Permutation and Combination is one of important topic in Quantitative Aptitude Section. In Permutation and Combination Quiz 15 article candidates can find questions with answer. By solving this questions candidates can improve and maintain, speed, and accuracy in the exams.

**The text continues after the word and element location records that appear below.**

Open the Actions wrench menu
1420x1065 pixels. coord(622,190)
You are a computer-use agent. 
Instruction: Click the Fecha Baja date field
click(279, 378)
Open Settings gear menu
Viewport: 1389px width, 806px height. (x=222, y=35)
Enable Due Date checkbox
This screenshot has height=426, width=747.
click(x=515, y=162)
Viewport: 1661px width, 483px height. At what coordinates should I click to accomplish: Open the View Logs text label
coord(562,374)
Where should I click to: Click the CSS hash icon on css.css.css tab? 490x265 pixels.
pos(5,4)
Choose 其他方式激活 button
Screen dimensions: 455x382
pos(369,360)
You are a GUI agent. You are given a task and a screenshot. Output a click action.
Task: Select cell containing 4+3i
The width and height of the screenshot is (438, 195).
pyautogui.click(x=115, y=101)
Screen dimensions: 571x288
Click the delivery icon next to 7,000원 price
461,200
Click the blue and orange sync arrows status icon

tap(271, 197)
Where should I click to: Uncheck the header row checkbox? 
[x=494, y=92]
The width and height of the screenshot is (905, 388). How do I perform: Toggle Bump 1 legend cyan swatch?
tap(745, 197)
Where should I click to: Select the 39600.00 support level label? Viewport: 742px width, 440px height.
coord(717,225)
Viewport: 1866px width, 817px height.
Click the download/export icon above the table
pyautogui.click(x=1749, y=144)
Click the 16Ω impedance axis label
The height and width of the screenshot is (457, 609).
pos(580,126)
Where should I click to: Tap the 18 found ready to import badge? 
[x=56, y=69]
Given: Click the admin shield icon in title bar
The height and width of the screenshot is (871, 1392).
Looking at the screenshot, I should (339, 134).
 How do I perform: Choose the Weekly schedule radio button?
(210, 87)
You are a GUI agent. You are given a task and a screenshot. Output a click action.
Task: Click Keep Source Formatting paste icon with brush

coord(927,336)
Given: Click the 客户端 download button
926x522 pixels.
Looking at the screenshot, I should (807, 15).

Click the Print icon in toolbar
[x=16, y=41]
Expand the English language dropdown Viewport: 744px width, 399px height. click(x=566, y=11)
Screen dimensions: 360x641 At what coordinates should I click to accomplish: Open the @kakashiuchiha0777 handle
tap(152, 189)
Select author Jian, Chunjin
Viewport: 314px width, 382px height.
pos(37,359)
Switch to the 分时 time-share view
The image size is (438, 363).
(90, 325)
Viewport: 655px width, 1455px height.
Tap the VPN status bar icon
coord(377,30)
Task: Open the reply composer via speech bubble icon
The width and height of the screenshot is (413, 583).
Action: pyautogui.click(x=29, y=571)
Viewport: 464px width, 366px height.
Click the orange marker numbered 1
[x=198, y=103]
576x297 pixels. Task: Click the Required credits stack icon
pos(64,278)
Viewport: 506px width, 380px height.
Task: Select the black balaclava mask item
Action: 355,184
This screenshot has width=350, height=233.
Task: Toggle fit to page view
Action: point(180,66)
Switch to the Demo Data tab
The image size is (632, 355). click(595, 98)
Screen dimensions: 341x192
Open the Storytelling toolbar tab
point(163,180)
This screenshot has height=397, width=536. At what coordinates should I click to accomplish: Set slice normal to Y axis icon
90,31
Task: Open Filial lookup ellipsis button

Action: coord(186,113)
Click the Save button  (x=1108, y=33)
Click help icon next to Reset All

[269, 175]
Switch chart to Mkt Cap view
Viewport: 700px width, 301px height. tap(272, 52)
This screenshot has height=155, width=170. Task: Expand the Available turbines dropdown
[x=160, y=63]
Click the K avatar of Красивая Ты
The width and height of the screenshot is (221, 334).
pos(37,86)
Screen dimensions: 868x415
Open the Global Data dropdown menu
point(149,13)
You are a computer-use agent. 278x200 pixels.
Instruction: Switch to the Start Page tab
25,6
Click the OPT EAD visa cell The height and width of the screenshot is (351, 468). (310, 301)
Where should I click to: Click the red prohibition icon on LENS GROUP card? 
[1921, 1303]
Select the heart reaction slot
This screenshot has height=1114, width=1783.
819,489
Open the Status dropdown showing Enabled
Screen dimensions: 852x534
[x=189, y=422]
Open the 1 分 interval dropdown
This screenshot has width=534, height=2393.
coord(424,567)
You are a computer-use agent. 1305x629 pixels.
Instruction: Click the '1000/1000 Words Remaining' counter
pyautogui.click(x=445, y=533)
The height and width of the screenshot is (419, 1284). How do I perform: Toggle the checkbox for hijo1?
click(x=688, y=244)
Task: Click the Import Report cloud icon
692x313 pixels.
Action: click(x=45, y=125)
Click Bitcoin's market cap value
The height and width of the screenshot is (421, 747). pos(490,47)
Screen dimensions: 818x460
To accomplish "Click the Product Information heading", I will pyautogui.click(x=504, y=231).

Permutation and Combination Quiz 15 questions are very useful for different exams such as IBPS PO, Clerk, SSC CGL, SBI PO, NIACL Assistant, NICL AO, IBPS SO, RRB, Railways, Civil Services etc.

### Q1

In how many different ways can any 4 letters of the word 'WORKING' be arranged?
A. 5040 B. 840 C. 24 D. 120

B
There are 7 different letters in the word 'WORKING'.
Therefore, the number of arrangements of any 4 out of seven letters of the word = Number of all permutations of 7 letters, taken 4 at a time
$^{n}{P}_{r}$ = n(n - 1)(n - 2) ... (n - r + 1)
Here, n = 7 and r = 4, then we have
$^{7}{P}_{4}$ = 7 x 6 x 5 x 4 = 840.
Hence, the required number of ways is 840.

### Q2

In how many different ways can the letters of the word 'ARRANGEMENT' be arranged?
A. 2494800 B. 4989600 C. 831600 D. none of these.

A
There are 11 different letters in the word 'ARRANGEMENT', in which A occurs 2 times, R occurs 2 times, n occurs 2 times and E occurs 2 times.
Therefore, the number of different arrangements of 11 letters of the word = $\frac {n!}{(p1!)(p2!).....(pr!)}$
Here, n = 11, p1 = 2, p2 = 2, p3 = 2 and p4 = 2.
Then, $\frac {11!}{2! 2! 2! 2!} = \frac {11!}{16}$= 2494800.
Hence, the required number of ways is 2494800.

### Q3

In how many different ways can the letters of the word 'DIGEST' be arranged such that the vowels may appear in the even places?
A. 30 B. 720 C. 144 D. 24

C
There are 4 consonants and 2 vowels in the word DIGEST.
Out of 6 places, 3 places odd and 3 places are even.
2 vowels can arranged in 3 even places in $^{3}{p}_{2}$ ways = 3 x 2 = 6 ways.
And then 4 consonants can be arranged in the remaining 4 places in $^{4}{p}_{4}$ ways = 4! = 24 ways.
Hence, the required number of ways = 6 x 24 = 144.

### Q4

In how many different ways can the letters of the word "CHARGES" be arranged in such a way that the vowels always come together?
A. 1440 B. 720 C. 360 D. 240

A
The arrangement is made in such a way that the vowels always come together.
i.e., "CHRGS(AE)".
Considering vowels as one letter, 6 different letters can be arranged in 6! ways; i.e., 6! = 720 ways.
The vowels "AE" can be arranged themselves in 2! ways; i.e.,2! = 2 ways
Therefore, required number of ways = 720 x 2 = 1440 ways.

### Q5

In how many different ways can the letters of the word "COMPLAINT" be arranged in such a way that the vowels occupy only the odd positions?
A. 1440 B. 43200 C. 144 D. 5420

B
There are 9 different letters in the given word "COMPLAINT", out of which there are 3 vowels and 6 consonants.
Let us mark these positions as under:
[1] [2] [3] [4] [5] [6] [7] [8] [9]
Now, 3 vowels can be placed at any of the three places out of 5 marked 1, 3, 5, 7 and 9.
Number of ways of arranging the vowels = $^{5}{P}_{3}$ = 5 x 4 x 3 = 60 ways.
Also, the 6 consonants at the remaining positions may be arranged in $^{6}{P}_{6}$ ways = 6! ways = 720 ways.
Therefore, required number of ways = 60 x 720 = 43200 ways.